BEGIN

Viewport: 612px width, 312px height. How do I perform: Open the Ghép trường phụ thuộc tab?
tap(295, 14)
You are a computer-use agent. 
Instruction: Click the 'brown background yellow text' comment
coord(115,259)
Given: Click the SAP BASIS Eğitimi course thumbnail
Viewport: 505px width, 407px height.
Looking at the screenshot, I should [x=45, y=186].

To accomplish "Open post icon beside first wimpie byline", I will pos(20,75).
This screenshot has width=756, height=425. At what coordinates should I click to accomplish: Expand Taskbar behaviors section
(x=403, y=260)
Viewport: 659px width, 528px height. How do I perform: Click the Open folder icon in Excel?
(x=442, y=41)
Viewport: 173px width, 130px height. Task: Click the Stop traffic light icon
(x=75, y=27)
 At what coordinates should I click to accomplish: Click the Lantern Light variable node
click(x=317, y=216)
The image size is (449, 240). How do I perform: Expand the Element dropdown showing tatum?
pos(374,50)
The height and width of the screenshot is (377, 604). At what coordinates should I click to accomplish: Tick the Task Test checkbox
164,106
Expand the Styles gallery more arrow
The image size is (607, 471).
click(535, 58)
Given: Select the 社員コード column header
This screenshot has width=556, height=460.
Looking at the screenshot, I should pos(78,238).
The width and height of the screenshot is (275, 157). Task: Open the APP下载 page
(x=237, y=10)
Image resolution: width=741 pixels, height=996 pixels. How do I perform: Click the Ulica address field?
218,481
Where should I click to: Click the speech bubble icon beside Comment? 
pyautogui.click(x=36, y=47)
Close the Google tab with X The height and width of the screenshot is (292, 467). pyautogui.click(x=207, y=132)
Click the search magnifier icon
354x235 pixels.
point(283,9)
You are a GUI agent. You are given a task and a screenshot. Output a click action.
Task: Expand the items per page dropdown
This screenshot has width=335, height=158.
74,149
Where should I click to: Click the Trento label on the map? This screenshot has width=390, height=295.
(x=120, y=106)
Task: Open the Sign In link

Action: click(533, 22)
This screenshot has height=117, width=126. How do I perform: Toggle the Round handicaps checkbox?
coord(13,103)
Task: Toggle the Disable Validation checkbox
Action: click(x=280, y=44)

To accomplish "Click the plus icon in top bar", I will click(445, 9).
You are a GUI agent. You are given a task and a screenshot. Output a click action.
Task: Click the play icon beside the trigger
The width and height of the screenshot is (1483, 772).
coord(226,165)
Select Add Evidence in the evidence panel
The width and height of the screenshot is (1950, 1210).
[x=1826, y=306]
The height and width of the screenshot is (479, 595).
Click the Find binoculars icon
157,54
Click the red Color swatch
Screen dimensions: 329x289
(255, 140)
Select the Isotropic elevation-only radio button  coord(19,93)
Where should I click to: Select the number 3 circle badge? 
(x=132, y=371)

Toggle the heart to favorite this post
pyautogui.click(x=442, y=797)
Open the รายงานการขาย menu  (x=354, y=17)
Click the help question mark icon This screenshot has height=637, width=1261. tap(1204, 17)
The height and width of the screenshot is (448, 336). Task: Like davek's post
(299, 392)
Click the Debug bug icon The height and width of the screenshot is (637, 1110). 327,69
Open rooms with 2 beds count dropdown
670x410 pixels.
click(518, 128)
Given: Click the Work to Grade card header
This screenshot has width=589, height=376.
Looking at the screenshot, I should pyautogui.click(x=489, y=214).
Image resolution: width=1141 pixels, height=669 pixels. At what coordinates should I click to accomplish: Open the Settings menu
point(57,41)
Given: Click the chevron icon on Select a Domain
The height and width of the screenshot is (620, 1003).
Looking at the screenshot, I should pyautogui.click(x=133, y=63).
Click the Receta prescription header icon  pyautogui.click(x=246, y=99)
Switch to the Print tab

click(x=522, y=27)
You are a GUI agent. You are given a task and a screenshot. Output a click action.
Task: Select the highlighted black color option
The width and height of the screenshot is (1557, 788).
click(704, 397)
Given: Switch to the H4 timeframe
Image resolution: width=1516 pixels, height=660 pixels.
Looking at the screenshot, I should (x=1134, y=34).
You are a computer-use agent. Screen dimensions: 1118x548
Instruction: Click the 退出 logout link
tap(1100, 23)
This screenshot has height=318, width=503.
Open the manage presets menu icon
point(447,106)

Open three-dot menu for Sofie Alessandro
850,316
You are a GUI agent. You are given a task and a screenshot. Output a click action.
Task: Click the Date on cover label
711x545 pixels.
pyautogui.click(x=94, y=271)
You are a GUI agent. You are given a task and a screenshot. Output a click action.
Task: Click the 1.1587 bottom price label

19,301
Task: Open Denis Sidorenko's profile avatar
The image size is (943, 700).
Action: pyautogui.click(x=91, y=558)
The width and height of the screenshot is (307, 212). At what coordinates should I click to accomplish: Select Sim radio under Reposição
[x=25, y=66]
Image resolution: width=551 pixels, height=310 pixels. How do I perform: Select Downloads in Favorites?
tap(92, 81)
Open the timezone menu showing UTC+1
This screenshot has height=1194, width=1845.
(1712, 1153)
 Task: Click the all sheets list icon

END

Instructions to follow
Return only the number of lines in the entries above that contain the word "will".

Task response
2